Florida and 63 of its cities and counties get the lion's share among the states of the latest $1 billion in neighborhood stabilization program funding from the feds — $208.4 million.

But auto union-dominated Detroit comes out the biggest overall winner (or is it loser?) getting $21.9 million.

Miami-Dade comes in a close third with $20.04 million, just behind Nevada's Clark County, home to Las Vegas, with $20.25 million. That should make U.S. Senate candidate and Rep. Kendrick Meek of Miami, and Senate Majority Leader Harry Reid, R-Nevada — both in the midst of election campaigns — happy.

The U.S. Department of Housing and Urban Development announced the third round of grants Sept. 8 bringing the grand total to nearly $7 billion for a program the Palm Beach Post calls a bailout for neighborhoods.

The money comes courtesy of the Dodd-Frank Wall Street Reform and Consumer Protection Act. The irony is that Rep. Barney Frank, D-Mass., was a major supporter of loosening mortgage underwriting standards for lenders, which then sold packages of home loans to Fannie Mae and Freddie Mac. The two failed — and maybe soon to be demolished — government-sponsored enterprises were instrumental in contributing to the financial crisis.

According to HUD, the grants can be used to buy land and property, demolish or rehabilitate abandoned properties, and/or to offer downpayment and closing cost assistance to low- to moderate-income homebuyers. Local government grantees can also create “land banks” to assemble, temporarily manage, and dispose of vacant land.

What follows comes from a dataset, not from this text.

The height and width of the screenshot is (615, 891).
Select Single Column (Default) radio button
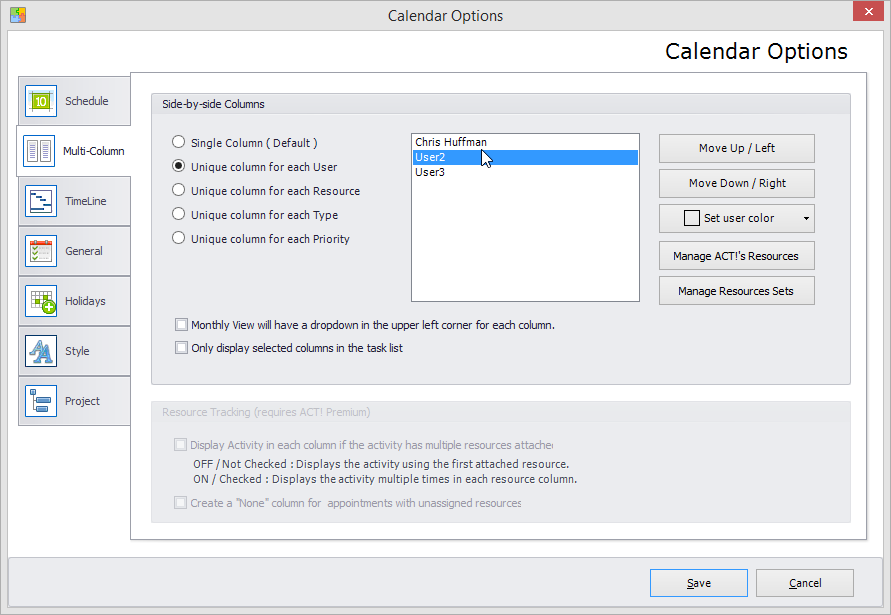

Gulf Coast area local governments are set to receive a quarter of the state's share, roughly $53.2 million split between 14 cities and counties from Pasco to Collier.

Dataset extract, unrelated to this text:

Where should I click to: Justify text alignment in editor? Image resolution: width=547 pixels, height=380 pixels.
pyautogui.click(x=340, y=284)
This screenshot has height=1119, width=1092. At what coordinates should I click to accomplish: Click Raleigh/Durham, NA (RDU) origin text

The region's demolition derby runner-ups are: Hillsborough County ($8.08 million), Lee County ($6.64 million), Pasco County ($5.19 million), Pinellas County ($4.7 million), Tampa ($4.69 million), Sarasota County ($3.95 million), Collier County ($3.88 million), St. Petersburg ($3.7 million), Manatee County ($3.32 million), Cape Coral ($3.05 million), Charlotte County ($2.02 million), Fort Myers ($1.54 million), Clearwater ($1.39 million) and Sarasota ($1.04 million).